The federal venue statute 28 U.S.C. § 1391 (b), offers a plaintiff some choices. Under this statute, venue, meaning the proper court to hear and try your case (in other words where you may file your complaint), is the judicial district where: (1) the defendant resides; or (2) the events took place that gave rise to the claim; or (3) a substantial part of the property that is the subject of the action is situated. The purpose of these statutory restrictions is to protect the defendant against the risk that a plaintiff will select an unfair or inconvenient place for trial. Leroy v. Great W. United Corp., 443 U.S. 173, 184 (1979).
The first two grounds are pretty simple. Find the employee’s address, locate the nearest federal courthouse in the same state, and that’s where you can file. Similarly, if the employee logged onto a local computer terminal in the Chicago office and or sent himself the misappropriated materials from there, then that is where the “events giving rise to the claim arose.” But, that means filing suit in Chicago. Your home turf is New York and your lawyers are in New York. Thus, the company would rather sue in New York.
That brings us to the last basis for venue: “where a substantial part of the property is located” and whether such language allows the company to sue in New York federal court. If the data was maintained on specific hard drives or servers located in a fixed location, say the company’s IT office in New York, then the answer is straightforward. In Argent Funds Group, LLC v. Schutt, No. 3:05CV01456, 2006 WL 2349464, (D. Conn. June 27, 2006), the Court found that Connecticut was an appropriate venue and that it was immaterial that the defendant accessed the plaintiff’s confidential information remotely because the “Connecticut file servers . . . played a central role in the events that gave rise to the claim, and were one of the means by which the defendant allegedly stole the information.” The Court further found that even if a substantial part of the events or omissions giving rise to the claim had not occurred in Connecticut, venue would still be appropriate in Connecticut pursuant to section 1391(b) because a substantial part of property that was the subject of the action was situated on servers in Connecticut. See also EMI Corp. v. Opal, No. 1:15 CV 1257, 2015 WL 5782069, at *2 (N.D. Ohio Sept. 29, 2015) (courts have found that where a defendant accesses trade secret information out of state, stored on a computer located in the forum state, venue is proper where the computer servers are located. Citing The Premier Group v. Bolingbroke, No. 15-CV-01469, 2015 WL 4512313 (D.Col. July 27, 2015)). Other cases have turned on where the bad acts occurred. See Crayola, LLC v. Robert Buckley, 179 F..Supp.. 3d 473 (E.D. Pa. 2016).

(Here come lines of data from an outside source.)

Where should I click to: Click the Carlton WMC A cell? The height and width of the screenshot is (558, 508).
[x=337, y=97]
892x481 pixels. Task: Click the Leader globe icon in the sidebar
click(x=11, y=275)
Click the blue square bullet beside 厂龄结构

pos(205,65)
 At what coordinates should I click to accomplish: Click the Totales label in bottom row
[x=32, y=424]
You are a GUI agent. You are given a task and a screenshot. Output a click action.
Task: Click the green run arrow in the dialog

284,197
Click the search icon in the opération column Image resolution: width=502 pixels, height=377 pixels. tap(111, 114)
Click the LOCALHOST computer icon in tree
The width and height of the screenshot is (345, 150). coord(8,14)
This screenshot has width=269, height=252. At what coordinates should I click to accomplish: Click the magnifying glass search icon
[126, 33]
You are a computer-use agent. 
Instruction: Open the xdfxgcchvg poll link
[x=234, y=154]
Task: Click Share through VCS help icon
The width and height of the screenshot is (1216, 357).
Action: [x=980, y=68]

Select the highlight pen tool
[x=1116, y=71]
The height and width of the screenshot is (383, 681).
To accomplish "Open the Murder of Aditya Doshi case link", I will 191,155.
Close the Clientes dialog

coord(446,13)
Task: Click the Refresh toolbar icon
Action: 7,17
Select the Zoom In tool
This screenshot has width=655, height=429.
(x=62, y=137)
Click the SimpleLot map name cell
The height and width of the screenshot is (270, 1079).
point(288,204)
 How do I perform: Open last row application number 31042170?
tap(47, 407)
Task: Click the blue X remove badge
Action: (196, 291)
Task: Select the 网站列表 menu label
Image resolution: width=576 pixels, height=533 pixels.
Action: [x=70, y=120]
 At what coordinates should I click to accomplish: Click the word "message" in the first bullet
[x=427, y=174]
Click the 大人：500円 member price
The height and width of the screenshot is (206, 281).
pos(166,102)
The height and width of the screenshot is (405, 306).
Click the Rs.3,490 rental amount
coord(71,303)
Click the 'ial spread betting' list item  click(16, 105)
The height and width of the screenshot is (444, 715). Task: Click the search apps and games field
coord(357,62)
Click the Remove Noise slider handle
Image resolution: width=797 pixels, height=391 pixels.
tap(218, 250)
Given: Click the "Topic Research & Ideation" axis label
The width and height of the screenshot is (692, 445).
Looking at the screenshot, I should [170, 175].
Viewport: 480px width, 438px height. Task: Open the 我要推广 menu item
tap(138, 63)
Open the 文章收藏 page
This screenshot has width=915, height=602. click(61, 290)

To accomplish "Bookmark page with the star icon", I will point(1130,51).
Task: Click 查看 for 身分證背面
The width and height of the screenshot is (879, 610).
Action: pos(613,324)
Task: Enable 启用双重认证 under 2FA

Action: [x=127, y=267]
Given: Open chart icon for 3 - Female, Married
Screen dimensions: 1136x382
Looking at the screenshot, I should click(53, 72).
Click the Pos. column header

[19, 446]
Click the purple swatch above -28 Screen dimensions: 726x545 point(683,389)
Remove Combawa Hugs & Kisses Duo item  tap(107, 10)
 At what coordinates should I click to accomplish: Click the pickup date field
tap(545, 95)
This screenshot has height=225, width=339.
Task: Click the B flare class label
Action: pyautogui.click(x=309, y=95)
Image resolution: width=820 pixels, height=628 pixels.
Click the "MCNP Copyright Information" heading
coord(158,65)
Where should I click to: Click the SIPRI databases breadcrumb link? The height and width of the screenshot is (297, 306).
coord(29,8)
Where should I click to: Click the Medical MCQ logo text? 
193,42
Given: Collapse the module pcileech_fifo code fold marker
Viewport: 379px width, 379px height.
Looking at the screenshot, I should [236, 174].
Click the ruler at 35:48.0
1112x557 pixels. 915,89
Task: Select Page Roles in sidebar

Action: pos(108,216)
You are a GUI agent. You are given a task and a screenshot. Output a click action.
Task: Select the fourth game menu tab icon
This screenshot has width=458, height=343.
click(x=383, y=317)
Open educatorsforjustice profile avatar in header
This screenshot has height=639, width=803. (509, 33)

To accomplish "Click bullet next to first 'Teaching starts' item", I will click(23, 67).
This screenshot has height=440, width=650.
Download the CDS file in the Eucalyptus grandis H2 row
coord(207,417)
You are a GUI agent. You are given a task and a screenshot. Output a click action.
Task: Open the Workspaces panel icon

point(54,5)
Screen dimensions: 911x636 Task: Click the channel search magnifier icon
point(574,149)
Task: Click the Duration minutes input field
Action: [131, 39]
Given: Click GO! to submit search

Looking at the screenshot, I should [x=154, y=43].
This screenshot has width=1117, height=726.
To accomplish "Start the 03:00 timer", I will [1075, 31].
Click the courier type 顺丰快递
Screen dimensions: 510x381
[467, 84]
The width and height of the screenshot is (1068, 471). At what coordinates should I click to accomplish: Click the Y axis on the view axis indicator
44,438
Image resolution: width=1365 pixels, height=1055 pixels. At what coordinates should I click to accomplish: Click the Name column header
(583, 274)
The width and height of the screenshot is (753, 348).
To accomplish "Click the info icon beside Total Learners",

But what If the “property” is stored in the cloud and your host has server farms located in multiple locations for security and your data is spread out across the country. Most of the current crop of data/venue cases are pre-cloud or don’t address the issue. Moreover, the drafters of the venue rules likely never heard of cloud storage, for that technology did not exist in operative form in 1976 when the “location of the property” rule was enacted. Thus, Courts have to date, focused on server location because (1) that was the current technology and (2) because they are tangible, fixed, identifiable items that are physically present in the jurisdiction in which the case is to be tried.
In cases where data is stored in the cloud and decentralized, the management and control situs is a rational test that can give effect to the spirit of the “property location” portion of the venue statue. It satisfies the element that the judicial district is a fair and appropriate location to hear the suit because it is likely where the relevant documents and witnesses will be, where control over the data is exercised (for example to save, categorize, print, or delete), as well as the location of the decision makers who determine what is and what is not a confidential trade secret and why. Thus, it may be an even more appropriate location for a trial then simply a remote location in which an employee has accessed a “dummy” terminal to effectuate the misappropriation. Moreover, as one court has recognized in dicta: “Given cloud storage and the ubiquity of internet use,” the venue rules, “would offer little protection for defendants if they could be hauled into any district where their data passes through or is remotely stored.” Crayola, 179 F. Supp. 3d at 479. The management and control test precludes this result while maintaining the purpose of the rule, to permit venue where relevant IT control, documents, and witnesses reside.